Gudangberita.co.id, Natuna – Pemerintah Kabupaten Natuna melakukan langkah tak lazim dalam menyongsong Musabaqah Tilawatil Qur’an dan Hadits (MTQH) Tingkat Provinsi Kepri 2026.
Alih-alih menggelar panggung megah di tingkat kabupaten, Pemkab Natuna memilih “puasa” seremoni demi mengalihkan seluruh anggaran untuk pemusatan latihan atau Training Center (TC) selama satu bulan penuh.
Langkah ini diambil sebagai bentuk efisiensi anggaran yang berorientasi pada hasil. Bagian Kesejahteraan Rakyat (Kesra) Setda Natuna bersama LPTQ dan Kemenag sepakat bahwa panggung seremonial tidak berbanding lurus dengan kualitas bacaan dan hafalan para kafilah.
Keputusan meniadakan seremoni MTQH tingkat kabupaten tahun ini merupakan strategi untuk memaksimalkan persiapan kafilah yang akan berlaga di Tanjung Pinang pada Juni 2026 mendatang.
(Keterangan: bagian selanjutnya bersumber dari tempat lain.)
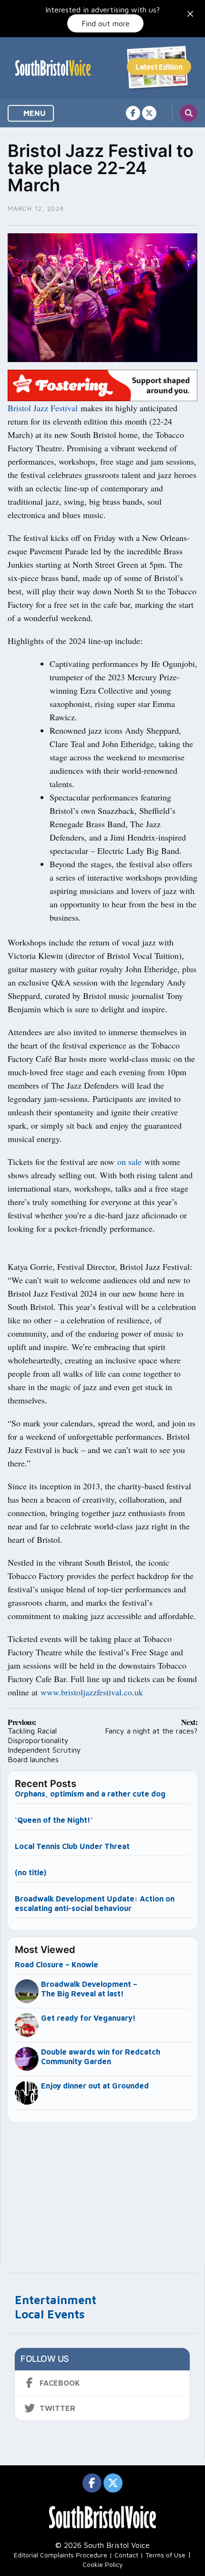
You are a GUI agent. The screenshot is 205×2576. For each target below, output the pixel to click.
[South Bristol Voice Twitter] (149, 113)
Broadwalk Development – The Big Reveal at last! (89, 1989)
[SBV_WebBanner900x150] (102, 384)
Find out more (106, 23)
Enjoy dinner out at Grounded (95, 2085)
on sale (129, 1161)
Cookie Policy (102, 2564)
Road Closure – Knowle (56, 1964)
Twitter (57, 2408)
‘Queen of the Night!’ (54, 1820)
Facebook (60, 2383)
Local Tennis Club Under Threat (73, 1846)
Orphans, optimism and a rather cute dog (90, 1793)
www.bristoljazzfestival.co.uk (92, 1692)
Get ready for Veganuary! (88, 2018)
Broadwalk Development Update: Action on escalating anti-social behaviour (94, 1903)
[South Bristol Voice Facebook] (133, 113)
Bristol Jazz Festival (43, 408)
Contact (126, 2555)
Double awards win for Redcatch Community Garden (100, 2056)
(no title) (30, 1872)
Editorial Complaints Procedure (60, 2555)
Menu (33, 113)
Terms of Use (165, 2555)
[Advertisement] (102, 2188)
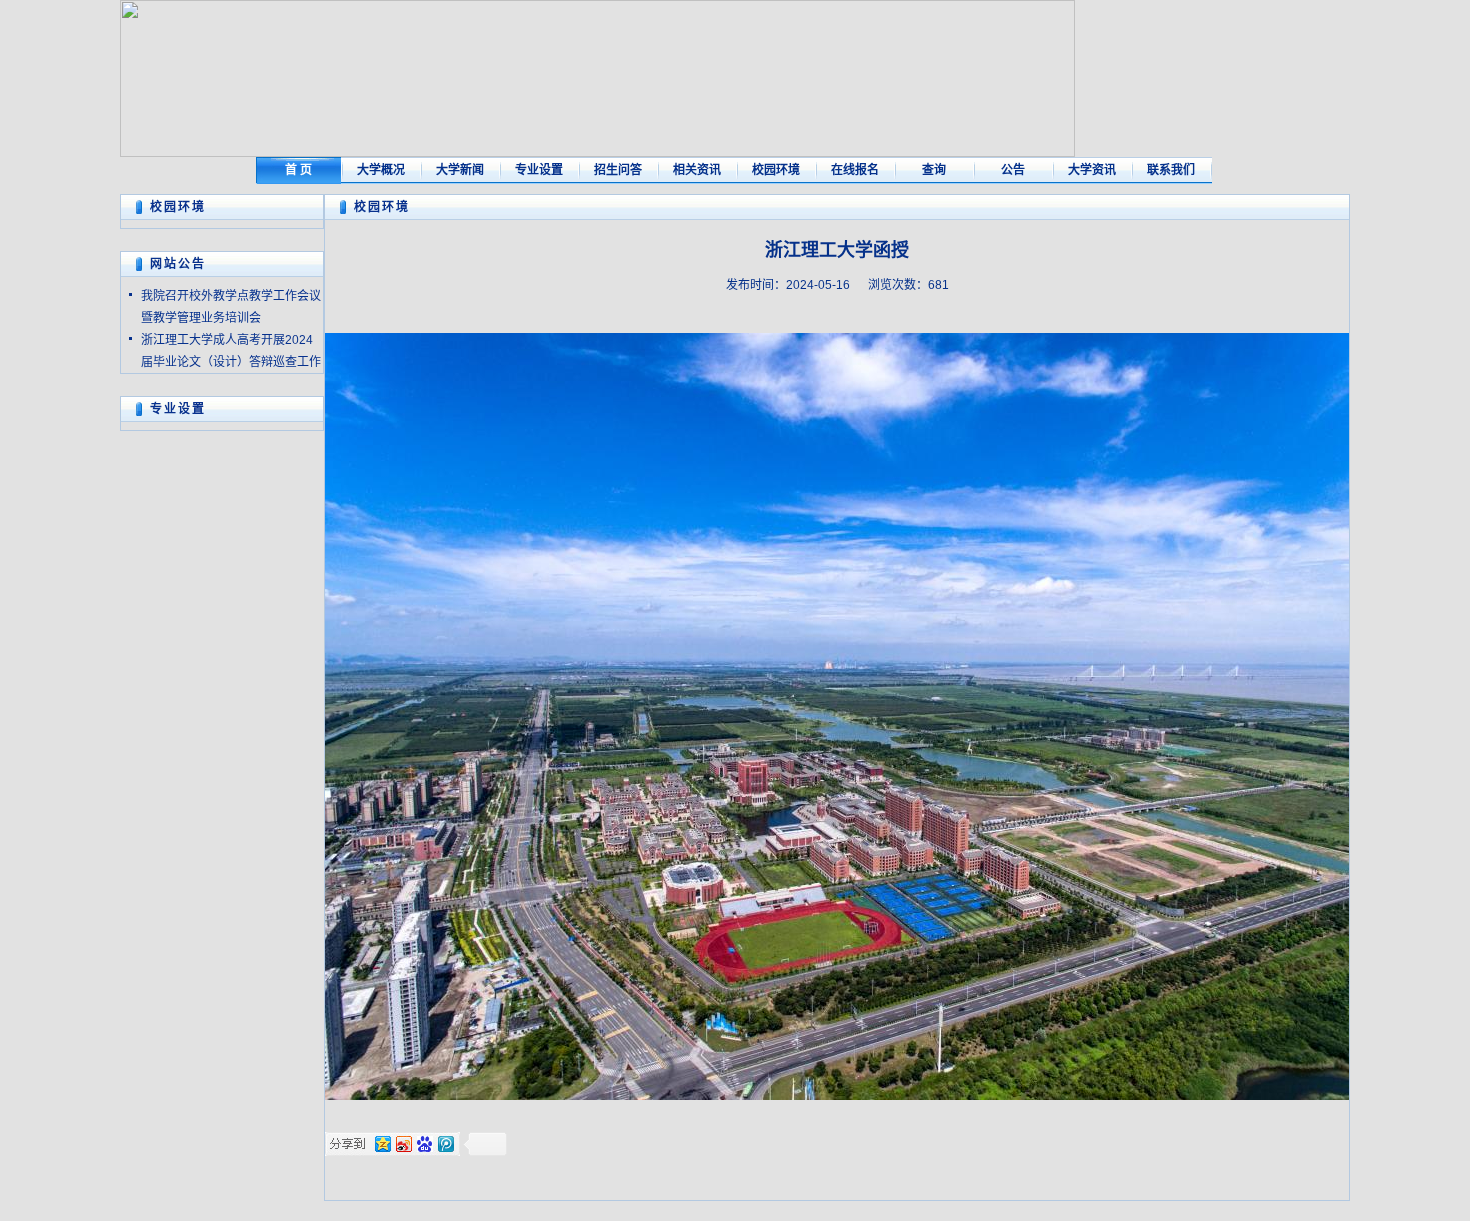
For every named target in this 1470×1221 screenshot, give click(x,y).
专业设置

Dana yang biasanya habis untuk tenda, dekorasi, dan acara pembukaan, kini dikunci sepenuhnya untuk biaya pelatih serta akomodasi peserta selama pemusatan latihan.
“Fokus utama tahun ini adalah memastikan seluruh peserta benar-benar siap berkompetisi. Anggaran difokuskan sepenuhnya pada pembinaan intensif dari pelatih berpengalaman agar kualitas peserta semakin matang,” tulis keterangan hasil koordinasi LPTQ Natuna.